In October 2013, the NHS semi-privatisation legislation has been in effect for six months. Demands for £20 billion of
“efficiency savings” cuts have been inflicted on the service. And now, a new funding formula for the Clinical Commissioning Groups- the consortia of GPs now charged with local NHS budgets- is set to impose draconian cuts in particular regions.
Under the previous system, NHS trusts received grants based on population, age, labour and location costs, statistics on health issues and crucially health inequalities within the local population. Under the new system, age and population will be almost the sole factors, and health inequality (which is particularly associated with obesity) will be totally overlooked. As a result, the Midlands, West Country, South of England and East Anglia will benefit at the expense of London, Birmingham and the North. I’m sure it’s pure coincidence that the latter regions are Labour support bases, though. It’s not as if the Coalition has pulled a similar stunt with funding allocation to local councils (!)
Don’t ask me how its possible to remove several billion pounds from hospitals across the country and insist that this isn’t a fall in spending. The government is doing it though. Don’t ask me how a governing party can design a funding formula so blatantly designed to favour its own headlands. Don’t ask me why two political parties so in love with our NHS have come to drip feed poison in the public ears about the service. The government is doing it though.

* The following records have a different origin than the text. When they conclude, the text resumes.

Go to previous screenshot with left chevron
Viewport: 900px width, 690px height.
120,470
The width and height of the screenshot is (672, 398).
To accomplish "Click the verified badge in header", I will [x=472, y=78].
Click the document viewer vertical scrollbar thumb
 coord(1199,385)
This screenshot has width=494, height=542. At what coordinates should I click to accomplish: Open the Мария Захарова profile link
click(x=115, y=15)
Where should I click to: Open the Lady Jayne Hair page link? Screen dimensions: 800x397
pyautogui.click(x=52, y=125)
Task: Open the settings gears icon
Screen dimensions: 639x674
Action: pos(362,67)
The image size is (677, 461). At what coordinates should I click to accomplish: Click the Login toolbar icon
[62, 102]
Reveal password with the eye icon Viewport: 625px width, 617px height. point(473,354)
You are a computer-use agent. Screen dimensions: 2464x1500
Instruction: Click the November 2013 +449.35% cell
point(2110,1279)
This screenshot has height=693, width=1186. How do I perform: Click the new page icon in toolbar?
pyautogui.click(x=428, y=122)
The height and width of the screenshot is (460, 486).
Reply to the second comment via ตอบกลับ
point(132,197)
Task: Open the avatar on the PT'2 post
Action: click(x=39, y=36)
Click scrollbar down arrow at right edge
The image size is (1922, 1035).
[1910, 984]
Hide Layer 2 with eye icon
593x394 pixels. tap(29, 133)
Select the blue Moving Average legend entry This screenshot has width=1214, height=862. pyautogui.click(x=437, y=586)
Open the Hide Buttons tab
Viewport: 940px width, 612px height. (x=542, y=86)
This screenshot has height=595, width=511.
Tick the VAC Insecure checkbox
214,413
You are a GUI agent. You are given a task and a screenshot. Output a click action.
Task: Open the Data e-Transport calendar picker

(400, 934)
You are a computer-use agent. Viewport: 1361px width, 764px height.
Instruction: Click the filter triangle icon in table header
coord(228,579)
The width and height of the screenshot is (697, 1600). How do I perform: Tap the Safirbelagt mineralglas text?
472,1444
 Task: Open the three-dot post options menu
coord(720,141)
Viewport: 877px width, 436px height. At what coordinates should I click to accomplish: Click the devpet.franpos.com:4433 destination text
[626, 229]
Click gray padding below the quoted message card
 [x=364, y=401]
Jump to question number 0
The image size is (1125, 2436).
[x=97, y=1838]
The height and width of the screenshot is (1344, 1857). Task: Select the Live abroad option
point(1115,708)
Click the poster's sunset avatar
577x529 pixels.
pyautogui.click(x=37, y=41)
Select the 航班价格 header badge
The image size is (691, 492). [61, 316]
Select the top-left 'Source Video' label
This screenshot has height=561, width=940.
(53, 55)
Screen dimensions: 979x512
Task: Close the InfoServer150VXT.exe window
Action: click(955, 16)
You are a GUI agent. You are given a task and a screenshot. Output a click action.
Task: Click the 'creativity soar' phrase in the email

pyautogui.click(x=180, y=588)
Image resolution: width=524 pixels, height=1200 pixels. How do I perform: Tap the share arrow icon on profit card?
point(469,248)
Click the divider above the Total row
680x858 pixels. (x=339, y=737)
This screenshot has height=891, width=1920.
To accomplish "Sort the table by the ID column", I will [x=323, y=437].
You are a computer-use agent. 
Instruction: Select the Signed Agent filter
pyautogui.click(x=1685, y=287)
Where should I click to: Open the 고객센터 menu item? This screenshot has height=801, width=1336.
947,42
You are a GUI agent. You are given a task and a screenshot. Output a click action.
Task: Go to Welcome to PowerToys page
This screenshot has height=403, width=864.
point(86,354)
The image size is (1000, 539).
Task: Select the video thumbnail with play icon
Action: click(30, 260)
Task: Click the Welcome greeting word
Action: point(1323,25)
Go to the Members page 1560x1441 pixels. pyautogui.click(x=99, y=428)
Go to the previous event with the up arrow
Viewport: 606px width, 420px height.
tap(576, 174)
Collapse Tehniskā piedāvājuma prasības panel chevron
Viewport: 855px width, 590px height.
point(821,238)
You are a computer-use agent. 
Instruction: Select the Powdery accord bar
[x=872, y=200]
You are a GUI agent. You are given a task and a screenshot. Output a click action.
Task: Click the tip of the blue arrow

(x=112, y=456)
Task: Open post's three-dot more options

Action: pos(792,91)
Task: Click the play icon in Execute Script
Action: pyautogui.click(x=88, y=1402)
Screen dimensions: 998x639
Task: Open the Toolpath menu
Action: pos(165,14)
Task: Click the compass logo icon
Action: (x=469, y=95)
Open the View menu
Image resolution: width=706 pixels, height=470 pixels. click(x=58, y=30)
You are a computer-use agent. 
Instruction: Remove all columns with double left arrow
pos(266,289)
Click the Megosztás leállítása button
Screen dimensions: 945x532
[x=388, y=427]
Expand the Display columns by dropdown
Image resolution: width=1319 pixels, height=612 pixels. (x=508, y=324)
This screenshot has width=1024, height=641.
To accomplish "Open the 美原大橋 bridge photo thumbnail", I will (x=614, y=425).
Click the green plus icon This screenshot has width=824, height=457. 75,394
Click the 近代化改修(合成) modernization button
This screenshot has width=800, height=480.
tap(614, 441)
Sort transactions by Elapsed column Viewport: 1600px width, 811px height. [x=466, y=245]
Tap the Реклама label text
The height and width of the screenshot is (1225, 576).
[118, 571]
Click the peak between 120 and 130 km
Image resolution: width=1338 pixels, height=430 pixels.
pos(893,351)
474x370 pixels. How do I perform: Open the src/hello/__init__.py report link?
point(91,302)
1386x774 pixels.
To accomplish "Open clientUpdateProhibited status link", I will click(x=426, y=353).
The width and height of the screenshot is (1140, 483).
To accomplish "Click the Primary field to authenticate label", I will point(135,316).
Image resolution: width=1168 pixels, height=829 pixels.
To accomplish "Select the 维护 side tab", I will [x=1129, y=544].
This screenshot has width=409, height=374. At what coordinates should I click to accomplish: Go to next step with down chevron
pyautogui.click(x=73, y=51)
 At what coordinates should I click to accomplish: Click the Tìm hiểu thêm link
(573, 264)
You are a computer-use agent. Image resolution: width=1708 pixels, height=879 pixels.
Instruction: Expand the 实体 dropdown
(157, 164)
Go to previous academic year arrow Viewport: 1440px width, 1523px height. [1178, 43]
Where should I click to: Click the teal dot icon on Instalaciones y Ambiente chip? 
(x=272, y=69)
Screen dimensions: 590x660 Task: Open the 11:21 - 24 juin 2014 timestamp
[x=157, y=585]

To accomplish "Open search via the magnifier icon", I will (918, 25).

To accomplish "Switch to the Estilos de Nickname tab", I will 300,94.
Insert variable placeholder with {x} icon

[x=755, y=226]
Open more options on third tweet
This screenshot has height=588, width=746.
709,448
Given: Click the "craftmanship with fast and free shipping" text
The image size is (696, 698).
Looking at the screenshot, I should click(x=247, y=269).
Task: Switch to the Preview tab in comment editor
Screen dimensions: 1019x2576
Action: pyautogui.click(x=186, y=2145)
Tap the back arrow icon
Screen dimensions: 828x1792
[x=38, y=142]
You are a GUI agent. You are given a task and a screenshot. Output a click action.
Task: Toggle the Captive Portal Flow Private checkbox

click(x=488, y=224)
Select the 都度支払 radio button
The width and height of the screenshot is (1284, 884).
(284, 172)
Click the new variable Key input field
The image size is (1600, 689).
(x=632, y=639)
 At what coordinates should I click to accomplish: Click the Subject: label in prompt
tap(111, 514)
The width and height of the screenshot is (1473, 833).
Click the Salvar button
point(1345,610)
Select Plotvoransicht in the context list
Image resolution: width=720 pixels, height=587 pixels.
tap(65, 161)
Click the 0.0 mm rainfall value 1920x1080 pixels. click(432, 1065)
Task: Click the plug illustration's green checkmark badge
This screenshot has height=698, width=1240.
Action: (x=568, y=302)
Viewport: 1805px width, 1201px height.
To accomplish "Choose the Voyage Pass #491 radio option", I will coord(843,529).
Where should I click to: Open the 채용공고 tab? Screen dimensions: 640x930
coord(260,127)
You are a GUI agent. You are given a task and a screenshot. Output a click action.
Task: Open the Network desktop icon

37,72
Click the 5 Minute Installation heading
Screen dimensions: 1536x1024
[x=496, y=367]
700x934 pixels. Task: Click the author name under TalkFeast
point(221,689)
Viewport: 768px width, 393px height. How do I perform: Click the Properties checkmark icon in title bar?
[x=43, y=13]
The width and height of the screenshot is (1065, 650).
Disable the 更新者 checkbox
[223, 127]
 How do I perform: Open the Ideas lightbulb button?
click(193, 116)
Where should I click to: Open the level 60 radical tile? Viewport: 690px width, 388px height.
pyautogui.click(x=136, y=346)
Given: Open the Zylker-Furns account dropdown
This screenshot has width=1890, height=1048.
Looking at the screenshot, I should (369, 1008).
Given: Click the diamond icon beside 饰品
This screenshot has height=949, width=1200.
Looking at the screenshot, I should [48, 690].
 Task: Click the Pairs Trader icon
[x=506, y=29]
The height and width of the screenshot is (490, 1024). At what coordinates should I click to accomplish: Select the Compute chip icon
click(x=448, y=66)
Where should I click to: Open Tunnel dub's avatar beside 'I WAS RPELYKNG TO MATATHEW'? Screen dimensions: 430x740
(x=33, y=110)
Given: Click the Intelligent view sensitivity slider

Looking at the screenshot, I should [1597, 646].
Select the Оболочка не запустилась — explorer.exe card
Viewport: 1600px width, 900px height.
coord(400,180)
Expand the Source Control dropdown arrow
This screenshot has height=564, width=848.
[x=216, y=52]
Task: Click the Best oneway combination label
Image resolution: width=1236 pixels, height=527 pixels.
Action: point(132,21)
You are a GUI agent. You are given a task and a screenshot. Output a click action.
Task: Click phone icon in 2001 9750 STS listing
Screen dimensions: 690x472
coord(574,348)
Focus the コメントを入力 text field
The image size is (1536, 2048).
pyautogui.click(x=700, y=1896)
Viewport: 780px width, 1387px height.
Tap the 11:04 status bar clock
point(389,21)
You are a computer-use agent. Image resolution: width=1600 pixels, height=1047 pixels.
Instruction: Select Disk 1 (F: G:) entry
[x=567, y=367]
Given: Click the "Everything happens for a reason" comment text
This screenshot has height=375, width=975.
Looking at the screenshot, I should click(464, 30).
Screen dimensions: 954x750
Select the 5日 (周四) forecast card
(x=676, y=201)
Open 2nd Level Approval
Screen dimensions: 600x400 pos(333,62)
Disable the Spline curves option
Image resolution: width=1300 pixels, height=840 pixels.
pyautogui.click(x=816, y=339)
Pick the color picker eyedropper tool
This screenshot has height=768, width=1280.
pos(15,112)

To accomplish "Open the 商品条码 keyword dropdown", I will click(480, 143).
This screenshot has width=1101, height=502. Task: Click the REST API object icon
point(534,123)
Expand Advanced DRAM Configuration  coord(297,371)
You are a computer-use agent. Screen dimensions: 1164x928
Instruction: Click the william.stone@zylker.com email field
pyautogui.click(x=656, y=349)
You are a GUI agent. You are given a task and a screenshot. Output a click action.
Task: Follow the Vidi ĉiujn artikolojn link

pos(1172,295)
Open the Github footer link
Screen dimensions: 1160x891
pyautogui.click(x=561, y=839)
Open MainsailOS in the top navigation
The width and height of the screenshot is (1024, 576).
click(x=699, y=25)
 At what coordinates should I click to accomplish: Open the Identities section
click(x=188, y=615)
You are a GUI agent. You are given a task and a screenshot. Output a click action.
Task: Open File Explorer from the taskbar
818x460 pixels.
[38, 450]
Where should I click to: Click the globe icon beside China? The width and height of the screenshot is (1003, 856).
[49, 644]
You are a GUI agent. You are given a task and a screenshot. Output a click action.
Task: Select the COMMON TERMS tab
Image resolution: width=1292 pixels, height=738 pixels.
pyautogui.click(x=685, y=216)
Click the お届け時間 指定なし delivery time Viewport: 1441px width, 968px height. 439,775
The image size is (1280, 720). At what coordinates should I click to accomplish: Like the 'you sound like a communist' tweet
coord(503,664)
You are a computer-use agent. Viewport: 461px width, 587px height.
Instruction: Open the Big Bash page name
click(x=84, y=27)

The scope of these hidden cuts is huge. With the scrapping of so many hospital targets, we are all aware of increasing strain on our NHS. Waiting lists and A&E waiting times are slowly creeping up. Medical staff are under heavier workloads for pay that is shrinking in real terms. Dozens of hospitals are under threat of closure. And behind the scenes, the problem is even worse: earlier this week, the director of the NHS in London warned that the NHS can no longer afford to staff all hospitals at safe levels. Either hospitals must close, entailing more danger in health emergencies, or health funding has to rise.
If the Treasury is unwilling to add to the deficit, there is only one way to save our NHS, and that is to impose an emergency tax rise. For example, I think putting 1p on Income Tax for a direct cash injection into health and social care would be a popular tax rise, if you can wrap your head around such an oxymoron!
However, I think the Coalition has aims other than the long term survival of a quality NHS.